La esperanza "murió" en Lausana...

ESPN

El TAS ha ratificado el atropello que no ha sido propiamente solo para tres clubes de la hoy “Liga de Expansión”, sino que ha lastimado a todo un sistema y un desarrollo futbolístico. La abolición del ascenso y del descenso no pudo ser revertida por la corte internacional reconocida por FIFA y aparentemente independiente. No queda ninguna posibilidad ni instancia por delante. Habrá que esperar a que pasen esos seis torneos y habrá que confiar --y cruzar los dedos-- para que los dueños de clubes no vuelvan a reunirse y decidan cambiar, por enésima ocasión, los reglamentos de su propio juego. Así se las gastan. Esperábamos justicia en Suiza. Recibimos la ratificación de un atropello.

SAN DIEGO, California.- El ascenso y descenso también “murió” en Lausana. El “TAS” decide darle la razón a la Federación Mexicana de Futbol. Qué pena.
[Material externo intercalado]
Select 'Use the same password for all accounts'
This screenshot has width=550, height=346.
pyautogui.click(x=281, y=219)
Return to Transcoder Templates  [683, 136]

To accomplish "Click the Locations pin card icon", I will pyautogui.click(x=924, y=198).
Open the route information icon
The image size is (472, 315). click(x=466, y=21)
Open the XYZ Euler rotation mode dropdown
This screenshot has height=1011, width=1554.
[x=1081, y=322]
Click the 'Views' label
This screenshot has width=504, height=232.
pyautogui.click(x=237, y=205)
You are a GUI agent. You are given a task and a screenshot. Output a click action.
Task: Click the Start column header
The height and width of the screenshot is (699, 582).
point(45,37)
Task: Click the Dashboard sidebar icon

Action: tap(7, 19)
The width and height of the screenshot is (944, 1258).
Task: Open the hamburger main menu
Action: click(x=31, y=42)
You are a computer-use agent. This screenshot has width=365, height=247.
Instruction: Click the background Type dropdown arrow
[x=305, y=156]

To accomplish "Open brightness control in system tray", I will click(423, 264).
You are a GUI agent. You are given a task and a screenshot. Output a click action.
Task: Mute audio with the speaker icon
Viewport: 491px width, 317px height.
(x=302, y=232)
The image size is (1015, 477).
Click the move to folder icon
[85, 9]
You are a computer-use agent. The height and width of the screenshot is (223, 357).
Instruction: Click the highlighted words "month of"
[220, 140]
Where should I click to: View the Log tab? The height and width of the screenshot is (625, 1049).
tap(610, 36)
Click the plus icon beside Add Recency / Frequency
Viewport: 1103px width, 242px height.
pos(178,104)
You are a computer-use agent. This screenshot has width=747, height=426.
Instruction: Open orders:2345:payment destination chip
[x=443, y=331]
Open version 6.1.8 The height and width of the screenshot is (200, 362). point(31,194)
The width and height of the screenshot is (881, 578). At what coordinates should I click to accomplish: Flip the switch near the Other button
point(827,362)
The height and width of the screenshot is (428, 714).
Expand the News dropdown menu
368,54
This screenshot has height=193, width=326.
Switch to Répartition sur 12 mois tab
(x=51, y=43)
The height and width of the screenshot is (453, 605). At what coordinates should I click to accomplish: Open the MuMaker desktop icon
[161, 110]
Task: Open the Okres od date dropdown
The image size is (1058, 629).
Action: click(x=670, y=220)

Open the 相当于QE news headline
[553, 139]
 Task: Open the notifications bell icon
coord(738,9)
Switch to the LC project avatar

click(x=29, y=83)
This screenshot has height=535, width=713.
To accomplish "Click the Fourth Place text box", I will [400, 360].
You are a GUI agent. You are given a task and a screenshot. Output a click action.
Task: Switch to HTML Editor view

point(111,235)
Era la última esperanza para revertir un atropello.

Correcaminos, U. de G. y Venados habían elevado una protesta que parecía tener fundamento de una resolución positiva para ellos y para los efectos de una justicia y desarrollo deportivo del futbol mexicano. Los abogados del TAS le han dado la razón a las decisiones federativas amparadas en el reglamento de la FMF y en la necesidad económica de la Liga y de los tiempos --la pandemia-- en la que vivimos. Los tres clubes que hoy juegan en la llamada “Liga de Expansión” no solo pierden ante el TAS, también deberán pagarle a la FMF los gastos legales que originó la querella.

Las preguntas aquí son: ¿Ganó la FMF? ¿Perdieron Correcaminos, U. de G. y Yucatán? La única realidad es que el futbol mexicano fue el que “se jodió” luego de abolir el ascenso y el descenso por al menos seis temporadas y en lo que --según ellos-- encuentran la manera de reorganizarse y cimentar las nuevas bases de una liga que promueva nuevamente el derecho deportivo de un equipo de alcanzar la máxima categoría.

Habría que conocer detalles más cercanos del proceso. En algún momento, la justicia, por sí sola --dejemos de lado los temas futbolísticos-- parecía asistir a los clubes querellantes. El daño que se originó en Toluca fue corroborado en territorio suizo. Al final, ha pesado la influencia y el poder de todo un futbol que argumentaba situaciones económicas insostenibles. La situación económica del futbol mundial no ayudó en el tema.

Los dirigentes han prometido que el ascenso y descenso volverá en un futuro cercano. El problema es que mañana o pasado mañana, pueden reunirse, votar y decidir un nuevo cambio --o atropello-- a los reglamentos. Son ellos quienes, finalmente, ponen y quitan las reglas del juego, de “su juego”...

Nadie, ni siquiera el TAS, ha podido entender ni cuantificar el daño que le ha hecho al futbol mexicano la decisión impulsada por unos cuantos propietarios de clubes --no todos, por fortuna, piensan así--. El tema sigue siendo un asunto meramente económico, para el que ninguna de esas mentes --dueños del futbol-- han tenido la capacidad de encontrar otro rumbo, una salida diferente que no sea la de volver a ultrajar el juego y la cancha.